PORTLAND, Oregon – Will Power may not be in the hunt for the NTT IndyCar Series championship anymore, but he still had a great reason to celebrate Sunday afternoon when he won the Grand Prix of Portland.
Power took the lead of the race on lap 52 of the race at Portland International Raceway when Scott Dixon’s car came to a halt due to a battery issue.
He then went on to lead the remainder of the race through the checkered flag, holding off Felix Rosenqvist in a late-race restart.
“It was a pretty tough race,” Power told NBC Sports following his victory. “I had Rosenqvist’s constant pressure.
“There at the end we could slowly pull away and I felt like ‘oh yeah, this is going to be good,’ and then a yellow flag [came out] and I was like ‘oh, come on man!'”
“But, [I was] determined to get a good restart. Just so stoked to be back again in victory lane. It helps the teams, it helps the other guys [teammates Josef Newgarden and Simon Pagenaud] take some points away.”
With the 37th victory of his career in the books, Power is now tied with Sebastien Bourdais for sixth on the all-time wins list.
Rosenqvist maintained his position in second through the checkered flag, while Alexander Rossi finished third.
“It just ultimately wasn’t an awesome day for us, but it was still generally good, I guess,” Rossi said. “Regardless, it’s great to be on the podium.”
Rossi now moves back up into second place in the overall point standings, 41 points behind leader Newgarden with one race remaining in the 2019 season.
Polesitter Colton Herta finished fourth while Newgarden finished fifth.
“I wish we could have been a little higher up but starting 13th, but I think we can’t be disappointed with how things turned out,” Newgarden said.
Spencer Pigot finished sixth, while Pagenaud finished the race seventh. He now sits third in the point standings, 42 points behind Newgarden and 1 point behind Rossi.
Matheus Leist, Sebastien Bourdais and Charlie Kimball rounded out the top 10.
Several drivers retired from the race, including James Hinchcliffe, Conor Daly, Zach Veach, and Graham Rahal – all of whom would be collected in a multi-car accident on lap 1.
Entering the infamous Turn 1 chicane, Rahal miscalculated his braking and made contact with Veach, sending Veach’s car into Hinchcliffe’s No. 5 machine. Rahal then made contact with Conor Daly.
After retiring from the race, Rahal took responsibility for causing the accident.
I’m disappointed in myself for the first corner incident, and sorry to those who’s races it affected. The last 2 years have been certainly “trying” and that came to a head today. Contrary to every twitter troll on the planets claims, I certainly never intend to do that.
— Graham Rahal (@GrahamRahal) September 1, 2019
“I’m disappointed in myself for the first corner incident, and sorry to those who’s races it affected,” Rahal tweeted.

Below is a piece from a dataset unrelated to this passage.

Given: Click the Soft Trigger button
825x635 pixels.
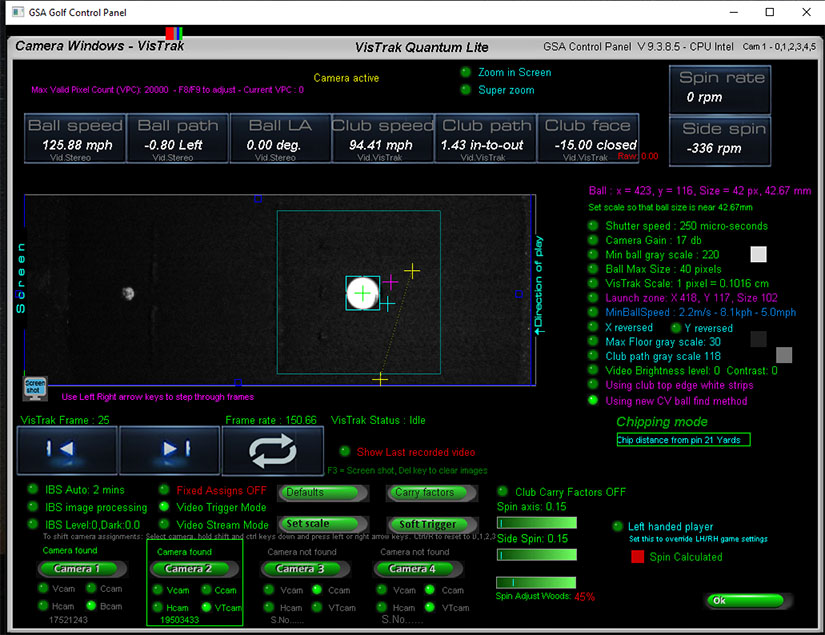Looking at the screenshot, I should (428, 524).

“The last 2 years have been certainly ‘trying’ and that came to a head today. Contrary to every twitter troll on the planets claims, I certainly never intend to do that.”
The NTT IndyCar Series now heads to WeatherTech Raceway Laguna Seca for the championship-deciding race, the Firestone Grand Prix of Monterey. Live race coverage begins Sunday, September 22 at 2:30 p.m. ET on NBC.